Ma fino a che punto? Fino a che punto il pubblico di una persona che ha costruito un buon personal brand può rimanere coinvolto e interessato? Le variabili in campo sono tante, ma il fatto di avere un focus, di rimanere focalizzati sui propri temi, è senz’altro cruciale. Da questo punto di vista è essenziale smetterla una volta per tutte di scambiare i propri canali sui social network per il bar sotto casa, e capire che il nostro pubblico non è lì per ascoltare ogni nostra opinione.

Costruire un personal brand vuol dire infatti costruire un marchio riconosciuto, diventando un punto di riferimento per delle tematiche ben precise nei confronti di un pubblico ben definito, che può essere più o meno grande.
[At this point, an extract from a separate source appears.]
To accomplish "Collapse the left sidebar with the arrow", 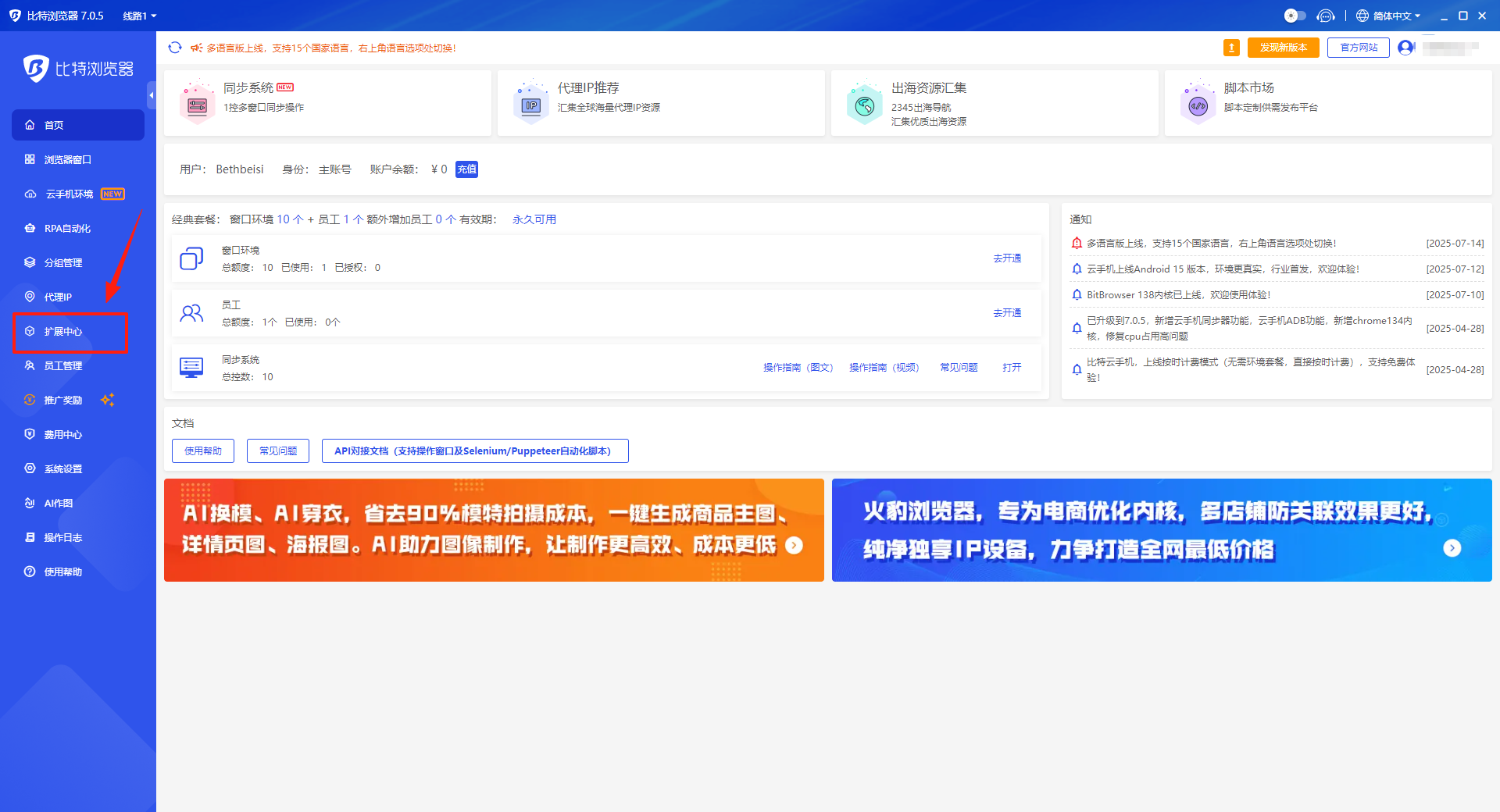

C’è chi nel tempo si è fatto un nome come esperto di ADV, chi è considerato ormai un punto di riferimento insostituibile per la storia dell’ottocento italiano, chi viene visto come il guru dei lievitati. Buon per loro. Ma cosa succede nel momento in cui un esperto di ADV si mette a parlare di SEO? Cosa accade quando uno storico si mette a dare le sue opinioni sui vaccini? Cosa pensa il pubblico quando l’esperto panettiere dà le sue opinioni sui risultati delle elezioni?
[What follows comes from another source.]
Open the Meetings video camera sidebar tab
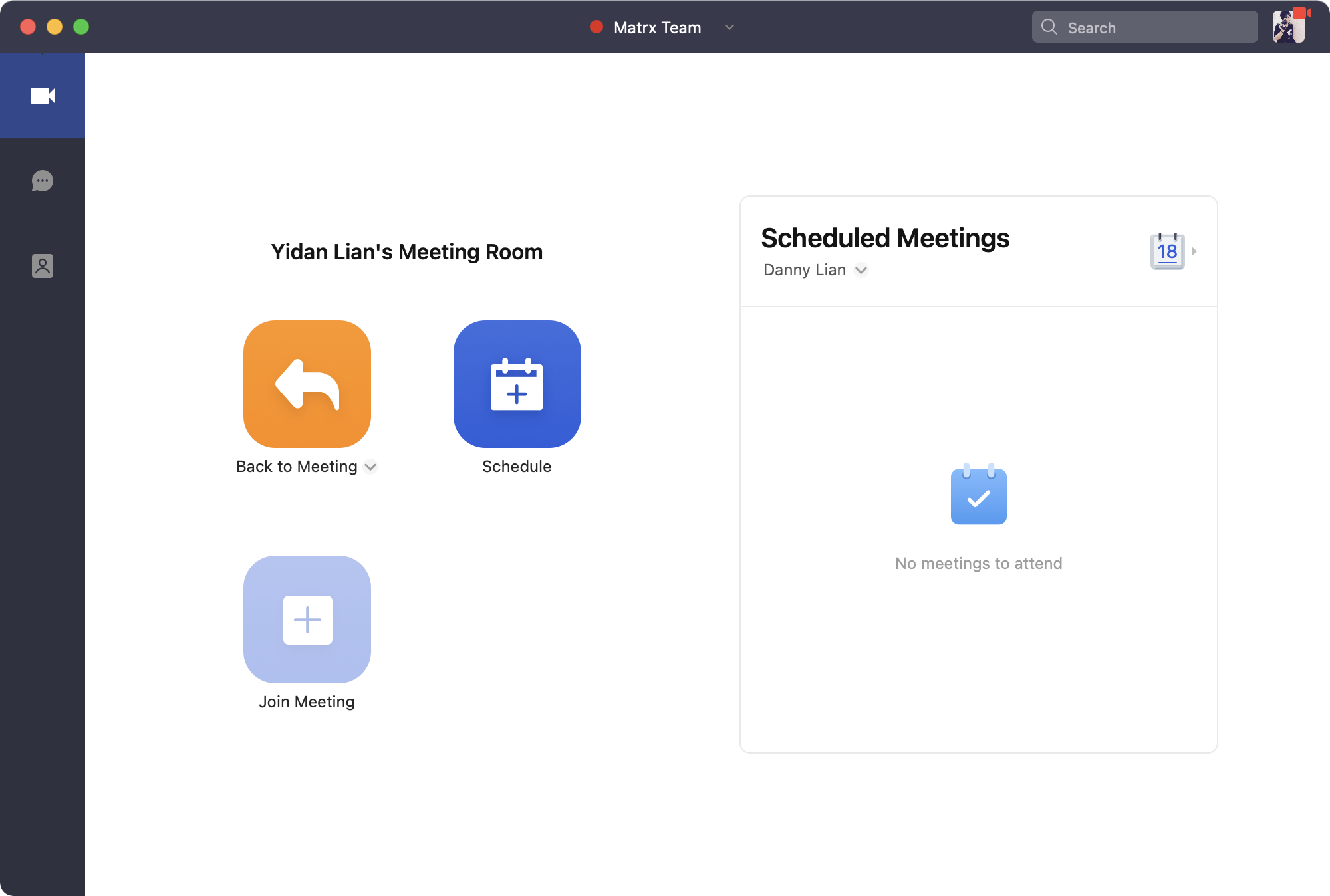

Semplice: in quel caso, il focus viene perso. Quando, soprattutto senza una precisa richiesta da parte del proprio pubblico o del proprio interlocutore, si inizia a parlare di un argomento totalmente e inevitabilmente esterno alle proprie competenze, si esce dal proprio orticello, e ci si avvicina pericolosamente al vendersi come tuttologi. E di tuttologi, ne siamo certi, non ne abbiamo davvero bisogno.
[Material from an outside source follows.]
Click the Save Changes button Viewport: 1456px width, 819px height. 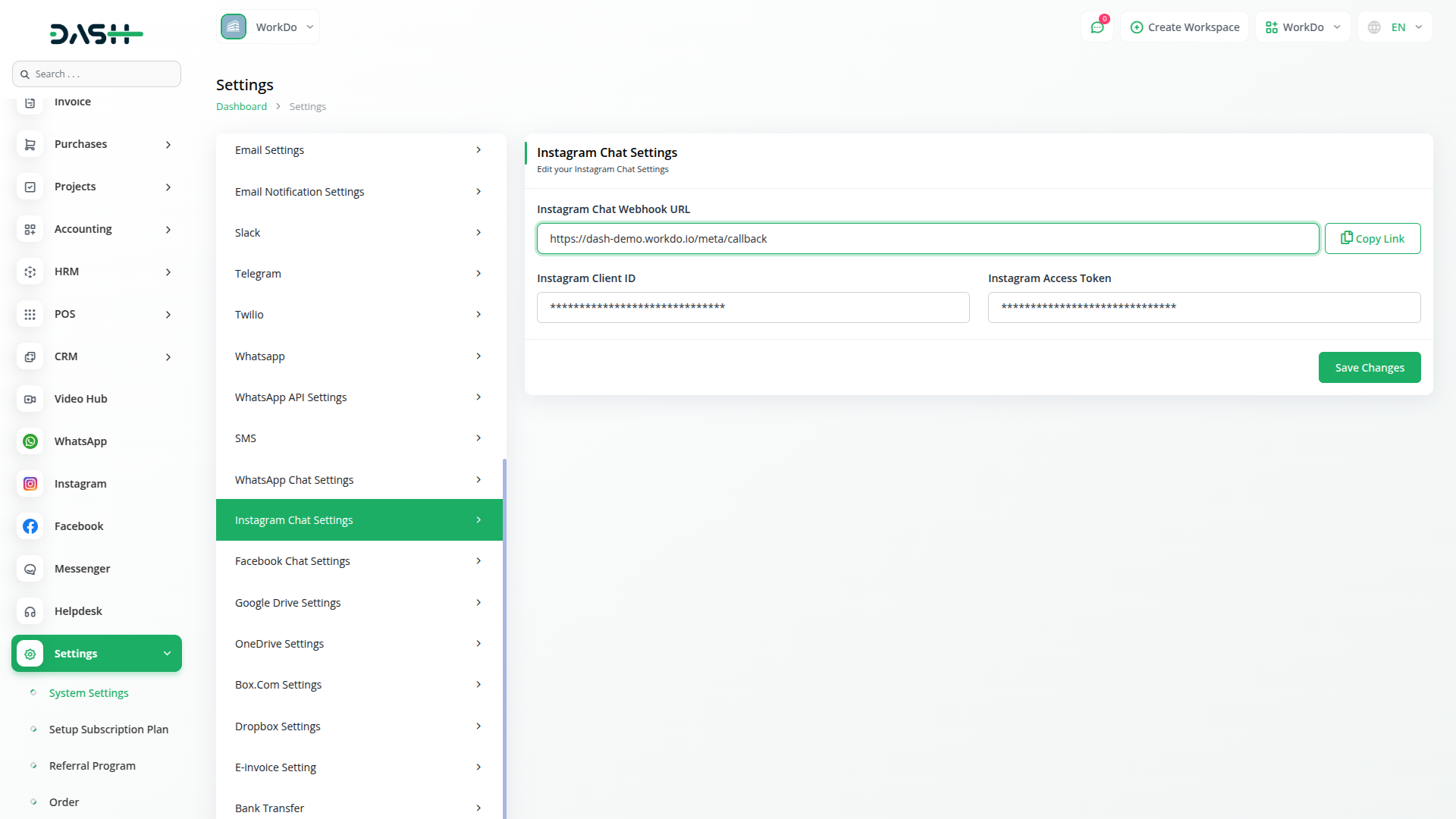click(x=1369, y=368)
Di nuovo: perché? Perché il pubblico si rivolge a un esperto per avere delle informazioni su quella precisa area, su quella precisa nicchia di temi. Nel momento in cui si parla di qualcosa di totalmente esterno, senza nessun collegamento, allora non si aggiunge nessun valore, non si aiuta in alcun modo il proprio pubblico, pur parlando da quella “cattedra” che è il nostro personal brand costruito negli anni. Ma il fatto di avere qualche migliaio di follower non ci rende assolutamente degli esperti a 360 gradi, e non ci autorizza a sparare qualsiasi boiata ci passi per la testa.

Sì, possiamo avere delle opinioni su qualsiasi cosa. Ma comunicarle al nostro pubblico è sbagliato, per noi e per loro, i nostri interlocutori. Senza approfondire quanti danni si possano fare quando si fa finta di essere esperti di materie che non ci competono, mi basta sottolineare quanto allontanarsi dalla focalizzazione possa essere dannoso per una strategia di personal branding: una persona che parla di tutto è una persona che non parla di niente, che dice cose senza avere una solida base di competenze sulla quale appoggiare le proprie affermazioni. E la propria credibilità, a quel punto, inizia a sgretolarsi.

Un buon personal brand è costruito su determinati argomenti, su un’impostazione chiara, su dei valori precisi. Nel momento in cui ci si allontana da questi confini il danno è già stato fatto. Varrebbe quindi la pena applicare anche nel personal branding i principi dell’ignoranza selettiva, la quale di solito viene interpretata in modo passivo.

Applicare l’ignoranza selettiva nella vita di tutti i giorni vuol dire selezionare accuratamente gli argomenti che vogliamo conoscere e coltivare, per chiudere fuori dalla porta tutto quello che non ci interessa davvero. É un modo per non subire passivamente le notizie, per non perdere tempo intorno a informazioni che non vogliamo conoscere. Ecco allora che, quando si cerca un’informazione, si andrà subito verso una fonte autorevole, lasciando perdere il chiacchiericcio; che si spegnerà la televisione quando non ci sono programmi che ci interessano, così da non avere quel fastidioso chiacchiericcio in sottofondo; che smetteremo di interessarci ad argomenti inutili per la nostra felicità, così da risparmiare tempo ed energie da dedicare a quello che davvero ci importa e ci serve.

Ecco, nel caso del personal branding, applicare i principi dell’ignoranza selettiva vuol dire parlare solo di quello che importa al nostro pubblico e di cui siamo esperti: quando non siamo in grado di aggiungere del comprovato valore, stiamo semplicemente zitti, affidando tempo, risorse ed energie al nostro focus.